● **Requirement**
Gather every line of the records below that contains the string "screenshot", matching case exactly, and copy each one in full.
··· Data in this exercise ···
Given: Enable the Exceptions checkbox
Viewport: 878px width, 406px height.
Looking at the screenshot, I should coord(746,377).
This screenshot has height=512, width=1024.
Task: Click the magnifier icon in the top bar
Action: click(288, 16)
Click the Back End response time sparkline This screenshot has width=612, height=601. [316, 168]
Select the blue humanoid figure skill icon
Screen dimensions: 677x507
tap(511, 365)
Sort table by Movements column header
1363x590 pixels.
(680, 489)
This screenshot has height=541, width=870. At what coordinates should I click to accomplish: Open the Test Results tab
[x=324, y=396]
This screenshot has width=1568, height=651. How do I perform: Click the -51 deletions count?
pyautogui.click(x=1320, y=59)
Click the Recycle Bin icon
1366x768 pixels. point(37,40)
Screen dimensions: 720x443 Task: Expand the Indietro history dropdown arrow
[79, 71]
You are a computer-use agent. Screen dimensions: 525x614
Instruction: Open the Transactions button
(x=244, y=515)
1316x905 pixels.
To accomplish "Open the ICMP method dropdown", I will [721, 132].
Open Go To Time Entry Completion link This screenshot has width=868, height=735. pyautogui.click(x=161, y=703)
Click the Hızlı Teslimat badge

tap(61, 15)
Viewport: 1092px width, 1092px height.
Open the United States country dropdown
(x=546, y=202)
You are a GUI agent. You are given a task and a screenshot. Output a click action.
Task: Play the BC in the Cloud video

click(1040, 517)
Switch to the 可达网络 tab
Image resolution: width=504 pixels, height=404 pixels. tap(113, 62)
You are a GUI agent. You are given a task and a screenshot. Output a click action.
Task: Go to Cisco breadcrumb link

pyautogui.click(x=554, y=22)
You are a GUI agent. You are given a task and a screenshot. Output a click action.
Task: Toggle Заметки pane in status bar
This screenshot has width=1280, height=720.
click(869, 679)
···
● **Correct output**
Looking at the screenshot, I should coord(746,377).
This screenshot has height=512, width=1024.
Click the Back End response time sparkline This screenshot has width=612, height=601. [316, 168]
This screenshot has height=541, width=870. At what coordinates should I click to accomplish: Open the Test Results tab
This screenshot has width=1568, height=651. How do I perform: Click the -51 deletions count?
Open Go To Time Entry Completion link This screenshot has width=868, height=735. pyautogui.click(x=161, y=703)
You are a GUI agent. You are given a task and a screenshot. Output a click action.
You are a GUI agent. You are given a task and a screenshot. Output a click action.
You are a GUI agent. You are given a task and a screenshot. Output a click action.
This screenshot has width=1280, height=720.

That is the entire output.